A Solicitude de Deus por Todos os Homens

Mas a questão especial nesta referência a Raabe é que Deus não Se limitava ao povo hebreu. Onde quer que houvesse um (272) habitante de Canaã, disposto a reconhecê-Lo, nesse momento ele seria alistado entre o povo de Deus. Essa lição não é meramente teórica, mas o ponto a destacar é que a promessa a Abraão incluía todo o mundo, não meramente a descendência de Jacó. Este é fato consolador e inspirador que nos mostra quão longânimo é o Senhor, “não querendo que ninguém se perca, senão que todos venham a arrepender-se” (2ª Ped. 3:9). Mostra-nos quão rapidamente Deus Se vale da mais leve inclinação em procurá-Lo, e usa isso como um meio para atrair a alma errante para mais perto. Ele suavemente sopra sobre a mais débil brasa para que seja possível transformar-se numa forte chama. Seu ouvido está continuamente voltado à Terra, alerta para captar o mais débil sussurro de modo que o mais fraco clamor, sim, o primeiro impulso para chamar, desde o mais profundo abismo, seja instantaneamente ouvido e respondido.

Sacerdotes de Deus

Que o desígnio de Deus para Israel era de que proclamassem o Evangelho a todo o mundo, é visto no fato de que se permanecessem no Seu concerto, seriam um reino de sacerdotes. Todos deviam ser sacerdotes de Deus. Agora, a obra de um sacerdote é assim definida em Malaquias 3:5-7, onde Deus diz de Levi: --

“Meu concerto com ele foi de vida e de paz; e Eu lhas dei para que Me temesse; e ele Me temeu, e assombrou-se por causa do Meu nome.
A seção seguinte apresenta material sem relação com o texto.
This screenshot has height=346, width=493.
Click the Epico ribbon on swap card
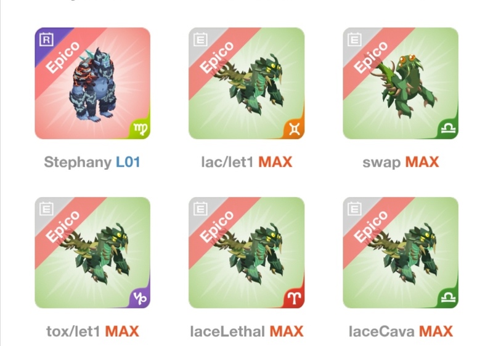pos(370,57)
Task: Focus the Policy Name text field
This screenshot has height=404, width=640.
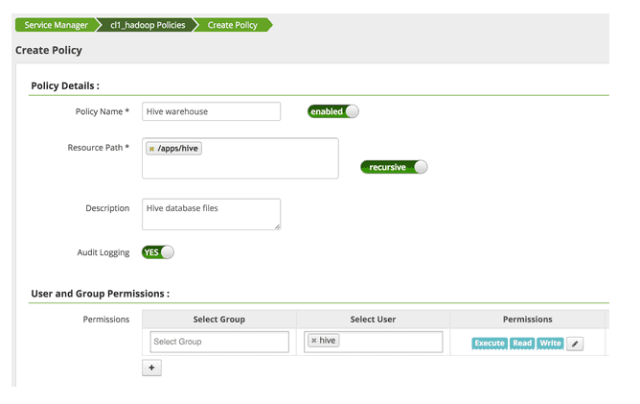Action: tap(211, 111)
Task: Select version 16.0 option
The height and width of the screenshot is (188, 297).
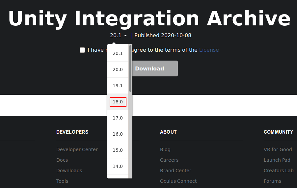Action: click(x=118, y=134)
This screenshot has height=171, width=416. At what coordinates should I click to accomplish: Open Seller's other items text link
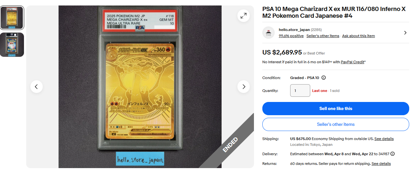click(323, 36)
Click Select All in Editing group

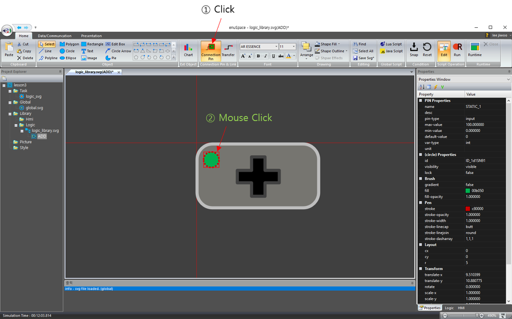click(364, 51)
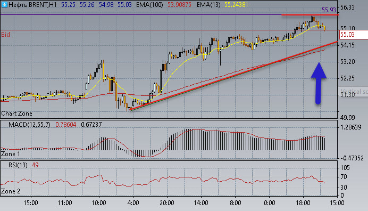Screen dimensions: 368x211
Task: Click the 1.28639 MACD scale value
Action: point(351,127)
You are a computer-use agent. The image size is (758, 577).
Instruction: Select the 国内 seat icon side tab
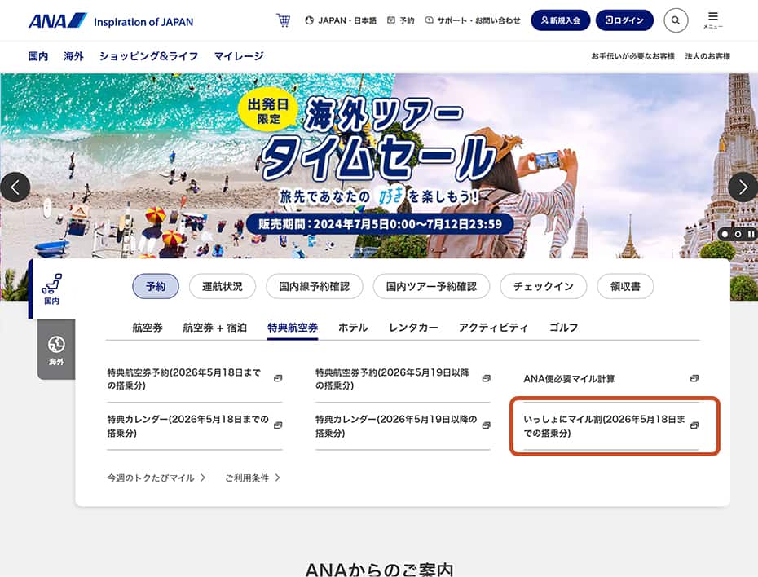pos(51,289)
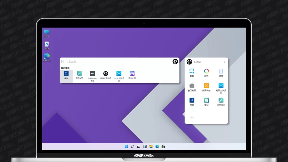Open the Windows Start menu on taskbar
The height and width of the screenshot is (162, 288).
pos(126,147)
A lei da verdade esteve na sua boca, e a iniquidade não se achou nos seus lábios; ele andou Comigo em paz e em retidão, e da iniquidade converteu a muitos. Porque os lábios do sacerdote devem guardar o conhecimento, e da sua boca devem os homens buscar a lei, porque ele é o mensageiro do Senhor dos exércitos” (Mal. 2:5-7).

Desviar os homens da iniquidade é a obra de Cristo mediante a Sua ressurreição; portanto a obra do verdadeiro sacerdote é simplesmente pregar o Evangelho—proclamar a lei viva no Salvador vivo que é perfeito, convertendo a alma. Mas uma vez que todos os filhos de Israel deviam ser sacerdotes, e, portanto, bem familiarizados com a lei, é evidente (273) que deviam ser sacerdotes em favor de outros. Se tivessem aceito a proposta de Deus, e se contentado em permanecer em Seu concerto, em lugar de insistir num de sua própria criação, não teria havido necessidade de qualquer sacerdócio para fazer a lei de verdade e paz conhecida deles; todos teriam conhecido a verdade, e, consequentemente, seriam todos livres; mas o ofício de um sacerdote é ensinar a lei, e, portanto, é confirmado que o propósito divino, em trazer Israel para fora do Egito, foi enviá-los por todo o mundo pregando o Evangelho.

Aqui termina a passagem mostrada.